Jennifer drones on in her blog about all the hard work her and Harry do and all the perils and fun of farming. Blah, blah, blah. Well what they’re not telling you about is who actually does most of the dirty work – me. I sleep out in the pasture every night (Harry and Jennifer alternate nights) and I corral coop escapees that free range too far and I help move the birds during coop moving time so no one gets run over and I clean up spilt feed and eat any dead chickens to prevent predators. Whew. It’s no wonder I have to try to grab a nap everyday.
Even still I hear Harry and Jennifer talk about getting a “livestock dog.” A what? I did some research on-line and visited some other farms and found out there are specific breeds of what is called a Livestock Guardian Dog (LGD). Mainly there are Anatolian Sheppard and Great Pyrenees around these parts. My friends Ward and Jill Taylor of Taylor’s Farm have a Great Pyrenees, Frank, that they’re training to watch the chickens. Please. Who do you think a predator would fear being on the teeth-end of more? Me, a beagle (hello, hunting dog)/dachshund (hunting dog, again) mixed for hybrid vigor, or Frank, a pure bred over grown cotton ball?

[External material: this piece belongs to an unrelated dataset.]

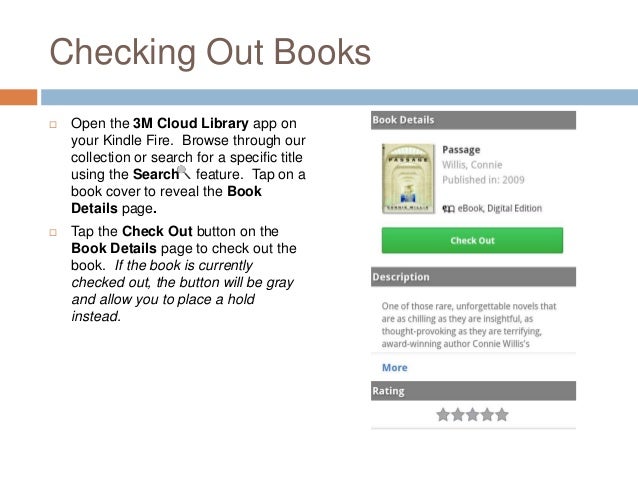Rate the book with the fifth star
The width and height of the screenshot is (638, 479).
coord(502,415)

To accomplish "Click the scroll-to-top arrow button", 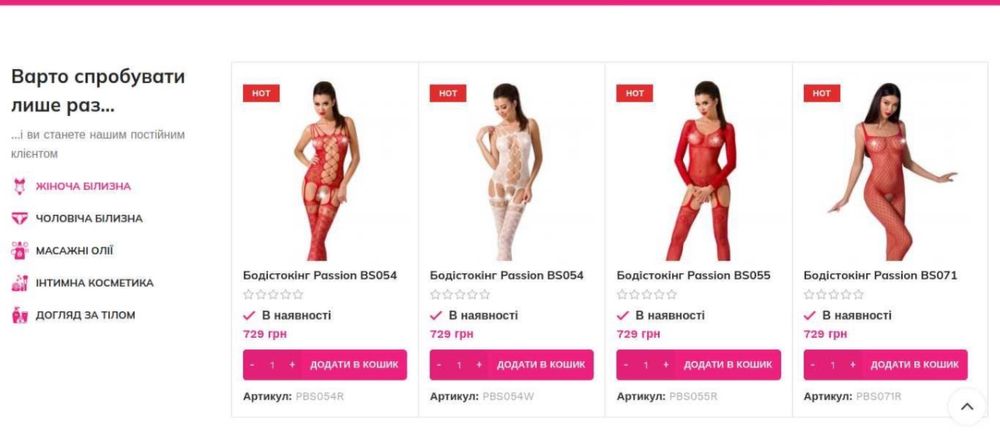I will (x=967, y=406).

Who would you fear? . . . That’s what I thought.
I’ve never spoken to any predators that have crossed Frank’s path but I know the chicken eating armadillo that came up in my pasture two nights ago didn’t want any part of this chicken dog right here. That’s right; armadillos, skunks, raccoons, cats, squirrels, rabbits, moose, bear (grizzly and black), coyote, grey wolves, red wolves, and fox of all colors fear me. A lot of predators have crossed my path in my tenure as a farm dog and all have known to tuck tail and run.

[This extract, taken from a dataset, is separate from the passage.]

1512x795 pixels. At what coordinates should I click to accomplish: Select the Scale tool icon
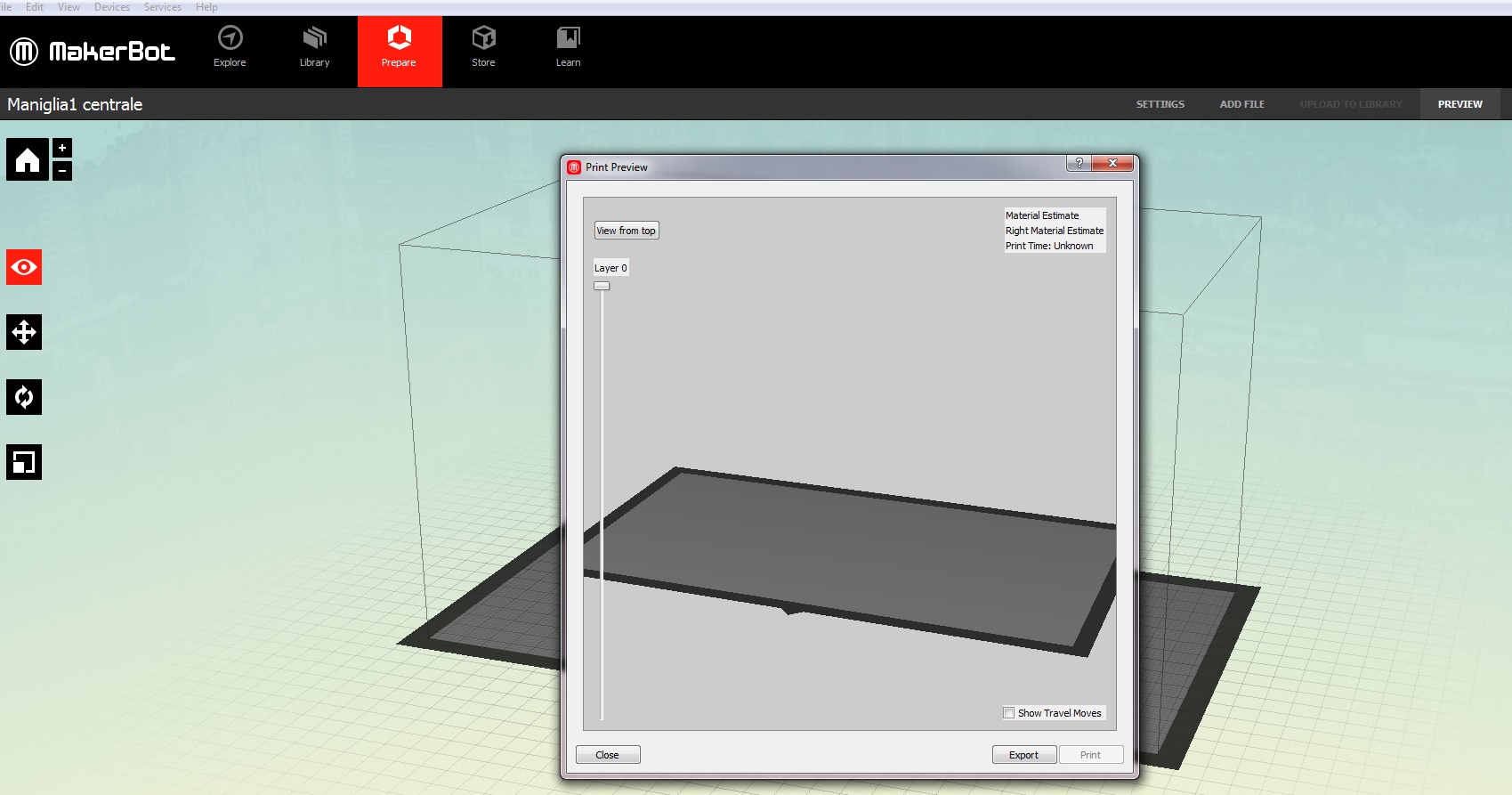pyautogui.click(x=24, y=462)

Sure, I try to eat live chickens on occasion if the coop runs one over part way and a leg or something is sticking out. And, sometimes, when trailing a chicken I’ll get bored and start picking its feathers. Hey, it’s going to die sooner or later – I might as well start the plucking now. On the rare occasion that I am too full to eat an entire chicken that has passed from natural causes, I’ll eat what I can, piece out the rest and then carry it off and bury it in a variety of hiding places. This way I can finish it later but the cat, that darn wiener dog Milo Mingus, and other predators can’t find the remains and, therefore, are not drawn to the live chickens. Also, I roll on any smelly dead chickens to cover my scent thus allowing me to sneak up on predators.

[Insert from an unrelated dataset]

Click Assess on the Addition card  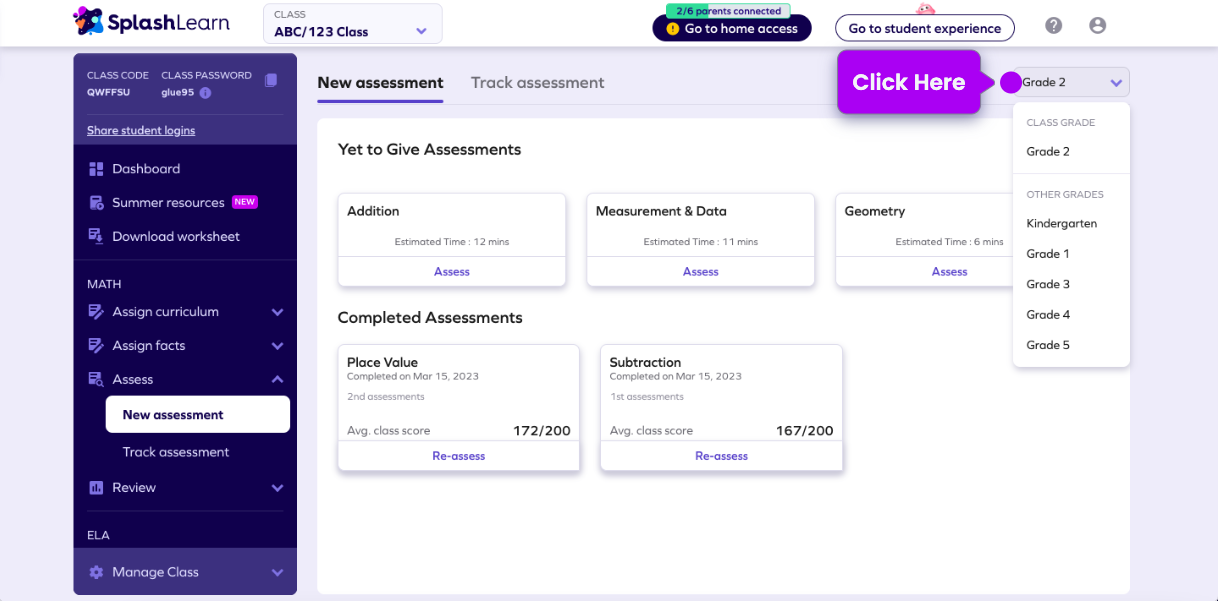tap(451, 272)
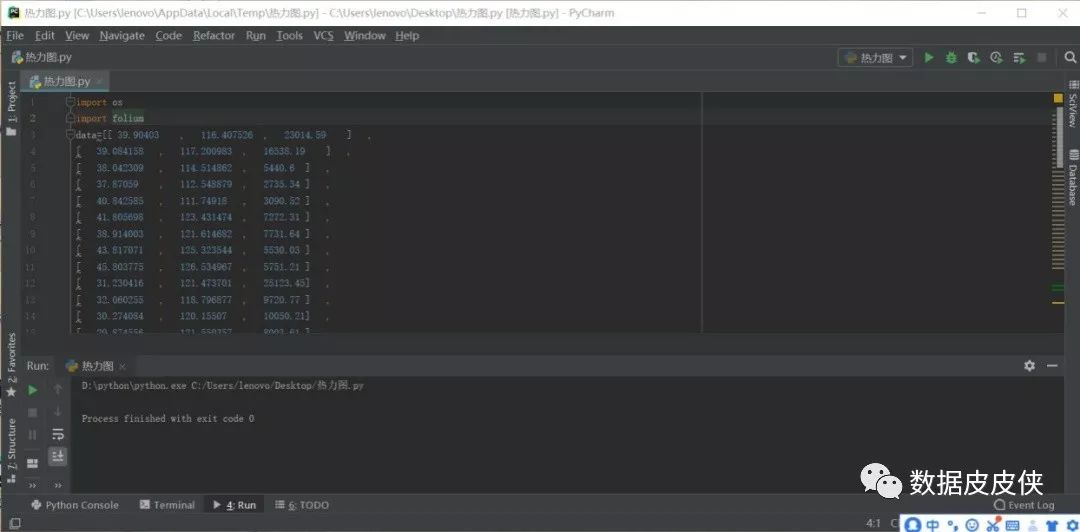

So, next time you hear Jennifer or Harry going on about how hard they’re working, you remember who is behind the scenes. I’ll be out in the pasture while they’re in the AC and I never get a portion of the chicken sales, instead I do all this out of loyalty. Well, speaking of work, it’s time for me to do the afternoon feed, water, and predator check. Man, I hope there’s a bear out there this time – I’ve always wanted a bed made from bearskin.